→ **WHAT THIS TASK INVOLVES**:
Print nothing but the lines below starting at the line that holds "[Masquer l'annonce] (943, 12)" and ending at the line that holds "Accès & parking (408, 2430)", including both, each exactly as written.

___ LISTED RECORDS

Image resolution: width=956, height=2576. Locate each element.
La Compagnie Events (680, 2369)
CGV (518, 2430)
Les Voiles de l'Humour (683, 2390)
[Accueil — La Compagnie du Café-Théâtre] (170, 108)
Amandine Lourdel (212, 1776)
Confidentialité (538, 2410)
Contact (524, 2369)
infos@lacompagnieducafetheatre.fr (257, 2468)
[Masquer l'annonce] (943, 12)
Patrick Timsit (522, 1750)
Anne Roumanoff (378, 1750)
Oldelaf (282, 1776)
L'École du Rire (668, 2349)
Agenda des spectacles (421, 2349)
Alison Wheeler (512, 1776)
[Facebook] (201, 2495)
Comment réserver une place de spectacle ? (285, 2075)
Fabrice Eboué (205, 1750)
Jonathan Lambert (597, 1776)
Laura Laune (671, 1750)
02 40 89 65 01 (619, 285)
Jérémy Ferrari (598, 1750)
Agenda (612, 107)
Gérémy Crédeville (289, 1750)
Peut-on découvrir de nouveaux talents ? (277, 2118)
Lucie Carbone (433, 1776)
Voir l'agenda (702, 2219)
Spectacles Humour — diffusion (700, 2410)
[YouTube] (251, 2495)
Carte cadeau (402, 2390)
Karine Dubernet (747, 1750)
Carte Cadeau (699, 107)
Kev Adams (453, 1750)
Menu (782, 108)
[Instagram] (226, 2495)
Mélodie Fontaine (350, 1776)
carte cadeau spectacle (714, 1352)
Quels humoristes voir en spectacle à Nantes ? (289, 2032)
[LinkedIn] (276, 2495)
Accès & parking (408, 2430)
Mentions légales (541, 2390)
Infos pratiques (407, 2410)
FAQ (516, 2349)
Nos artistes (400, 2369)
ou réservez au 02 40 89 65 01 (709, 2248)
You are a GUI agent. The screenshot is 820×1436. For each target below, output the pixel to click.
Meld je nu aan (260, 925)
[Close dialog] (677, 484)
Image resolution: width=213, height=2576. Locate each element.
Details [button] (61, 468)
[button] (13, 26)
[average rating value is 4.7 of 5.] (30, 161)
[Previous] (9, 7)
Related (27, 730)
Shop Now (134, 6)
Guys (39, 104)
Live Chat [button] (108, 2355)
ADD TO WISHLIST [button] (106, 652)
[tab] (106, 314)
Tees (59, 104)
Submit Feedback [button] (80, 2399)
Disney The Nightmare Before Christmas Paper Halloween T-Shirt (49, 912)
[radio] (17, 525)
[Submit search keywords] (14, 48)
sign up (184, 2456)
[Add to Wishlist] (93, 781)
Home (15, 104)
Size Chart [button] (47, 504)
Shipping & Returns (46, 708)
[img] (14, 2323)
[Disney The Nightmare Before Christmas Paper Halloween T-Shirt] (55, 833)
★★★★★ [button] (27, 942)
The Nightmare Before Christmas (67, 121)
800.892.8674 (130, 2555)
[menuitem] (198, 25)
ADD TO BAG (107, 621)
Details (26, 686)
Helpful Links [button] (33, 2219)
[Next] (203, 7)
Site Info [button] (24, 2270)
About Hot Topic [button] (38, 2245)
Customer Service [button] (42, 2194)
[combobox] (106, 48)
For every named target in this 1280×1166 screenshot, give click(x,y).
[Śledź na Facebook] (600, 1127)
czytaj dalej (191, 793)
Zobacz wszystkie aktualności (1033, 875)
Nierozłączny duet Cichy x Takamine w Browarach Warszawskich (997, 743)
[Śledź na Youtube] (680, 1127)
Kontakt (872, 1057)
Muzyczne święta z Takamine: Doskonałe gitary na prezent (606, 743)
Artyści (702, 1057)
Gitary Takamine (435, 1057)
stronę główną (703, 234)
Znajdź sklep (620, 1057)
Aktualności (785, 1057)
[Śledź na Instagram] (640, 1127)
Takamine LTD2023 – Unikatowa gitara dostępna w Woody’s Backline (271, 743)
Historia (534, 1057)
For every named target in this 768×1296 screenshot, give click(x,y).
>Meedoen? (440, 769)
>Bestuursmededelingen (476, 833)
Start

______

→ **ANSWER TO THIS EXERCISE**:
[Masquer l'annonce] (943, 12)
Patrick Timsit (522, 1750)
Anne Roumanoff (378, 1750)
Oldelaf (282, 1776)
L'École du Rire (668, 2349)
Agenda des spectacles (421, 2349)
Alison Wheeler (512, 1776)
[Facebook] (201, 2495)
Comment réserver une place de spectacle ? (285, 2075)
Fabrice Eboué (205, 1750)
Jonathan Lambert (597, 1776)
Laura Laune (671, 1750)
02 40 89 65 01 (619, 285)
Jérémy Ferrari (598, 1750)
Agenda (612, 107)
Gérémy Crédeville (289, 1750)
Peut-on découvrir de nouveaux talents ? (277, 2118)
Lucie Carbone (433, 1776)
Voir l'agenda (702, 2219)
Spectacles Humour — diffusion (700, 2410)
[YouTube] (251, 2495)
Carte cadeau (402, 2390)
Karine Dubernet (747, 1750)
Carte Cadeau (699, 107)
Kev Adams (453, 1750)
Menu (782, 108)
[Instagram] (226, 2495)
Mélodie Fontaine (350, 1776)
carte cadeau spectacle (714, 1352)
Quels humoristes voir en spectacle à Nantes ? (289, 2032)
[LinkedIn] (276, 2495)
Accès & parking (408, 2430)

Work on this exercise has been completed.